**Work order**
Write out exactly what each line says, starting with the first line below and ending on the one with "Task: Expand Mais ferramentas menu".
Segment Start: Excerpted data
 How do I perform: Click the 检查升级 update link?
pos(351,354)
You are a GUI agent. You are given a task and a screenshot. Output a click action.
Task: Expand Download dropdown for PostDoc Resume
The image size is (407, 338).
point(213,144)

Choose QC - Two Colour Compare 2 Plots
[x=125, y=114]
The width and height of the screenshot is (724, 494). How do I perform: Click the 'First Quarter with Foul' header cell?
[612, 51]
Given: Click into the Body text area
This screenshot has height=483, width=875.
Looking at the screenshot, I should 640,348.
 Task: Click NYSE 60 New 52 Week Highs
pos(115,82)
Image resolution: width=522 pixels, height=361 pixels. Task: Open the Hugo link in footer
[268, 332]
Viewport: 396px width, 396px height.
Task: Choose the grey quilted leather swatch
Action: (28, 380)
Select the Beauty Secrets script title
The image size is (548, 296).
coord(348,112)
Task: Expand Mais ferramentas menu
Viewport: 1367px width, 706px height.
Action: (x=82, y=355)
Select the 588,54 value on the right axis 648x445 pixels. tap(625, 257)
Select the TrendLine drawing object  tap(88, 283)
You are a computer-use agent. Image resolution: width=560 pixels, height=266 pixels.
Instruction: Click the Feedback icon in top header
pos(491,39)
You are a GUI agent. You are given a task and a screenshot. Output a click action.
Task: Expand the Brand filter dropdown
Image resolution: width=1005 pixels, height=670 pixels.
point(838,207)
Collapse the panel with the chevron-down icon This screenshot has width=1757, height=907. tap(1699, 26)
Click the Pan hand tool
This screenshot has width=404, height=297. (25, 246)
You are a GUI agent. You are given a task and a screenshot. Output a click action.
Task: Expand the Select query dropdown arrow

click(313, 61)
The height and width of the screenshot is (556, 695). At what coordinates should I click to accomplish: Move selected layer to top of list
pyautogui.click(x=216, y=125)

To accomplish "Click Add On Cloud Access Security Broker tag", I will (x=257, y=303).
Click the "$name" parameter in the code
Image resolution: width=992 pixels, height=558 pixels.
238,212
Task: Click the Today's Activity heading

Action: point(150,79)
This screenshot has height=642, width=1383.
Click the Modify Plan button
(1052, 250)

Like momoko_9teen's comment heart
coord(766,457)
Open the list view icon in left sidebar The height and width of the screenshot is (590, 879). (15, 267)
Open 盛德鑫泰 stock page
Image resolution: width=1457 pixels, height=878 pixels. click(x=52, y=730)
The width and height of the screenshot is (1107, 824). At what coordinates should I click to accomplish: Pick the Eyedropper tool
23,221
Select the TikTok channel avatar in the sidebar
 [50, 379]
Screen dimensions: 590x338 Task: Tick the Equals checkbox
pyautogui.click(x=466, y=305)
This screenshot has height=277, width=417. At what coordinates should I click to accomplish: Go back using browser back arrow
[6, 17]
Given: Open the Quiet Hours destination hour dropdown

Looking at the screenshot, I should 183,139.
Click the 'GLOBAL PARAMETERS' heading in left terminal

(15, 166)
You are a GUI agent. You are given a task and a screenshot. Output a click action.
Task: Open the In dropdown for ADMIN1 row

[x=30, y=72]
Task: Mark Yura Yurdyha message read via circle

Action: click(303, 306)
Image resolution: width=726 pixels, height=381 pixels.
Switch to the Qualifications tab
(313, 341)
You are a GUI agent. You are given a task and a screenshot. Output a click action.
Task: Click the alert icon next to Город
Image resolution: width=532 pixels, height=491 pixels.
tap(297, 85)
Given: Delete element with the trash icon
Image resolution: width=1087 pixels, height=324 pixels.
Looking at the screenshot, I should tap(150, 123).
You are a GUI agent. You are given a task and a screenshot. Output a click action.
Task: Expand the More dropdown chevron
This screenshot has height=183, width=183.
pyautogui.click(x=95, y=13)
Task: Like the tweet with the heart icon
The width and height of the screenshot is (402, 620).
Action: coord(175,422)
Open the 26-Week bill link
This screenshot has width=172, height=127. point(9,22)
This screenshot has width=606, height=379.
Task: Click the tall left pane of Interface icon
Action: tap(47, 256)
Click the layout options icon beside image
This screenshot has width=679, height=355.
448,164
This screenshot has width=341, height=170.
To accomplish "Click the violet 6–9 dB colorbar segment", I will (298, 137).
Segment End: Excerpted data
**Solution to this problem**
 How do I perform: Click the 检查升级 update link?
pos(351,354)
You are a GUI agent. You are given a task and a screenshot. Output a click action.
Task: Expand Download dropdown for PostDoc Resume
The image size is (407, 338).
point(213,144)

Choose QC - Two Colour Compare 2 Plots
[x=125, y=114]
The width and height of the screenshot is (724, 494). How do I perform: Click the 'First Quarter with Foul' header cell?
[612, 51]
Given: Click into the Body text area
This screenshot has height=483, width=875.
Looking at the screenshot, I should 640,348.
 Task: Click NYSE 60 New 52 Week Highs
pos(115,82)
Image resolution: width=522 pixels, height=361 pixels. Task: Open the Hugo link in footer
[268, 332]
Viewport: 396px width, 396px height.
Task: Choose the grey quilted leather swatch
Action: (28, 380)
Select the Beauty Secrets script title
The image size is (548, 296).
coord(348,112)
Task: Expand Mais ferramentas menu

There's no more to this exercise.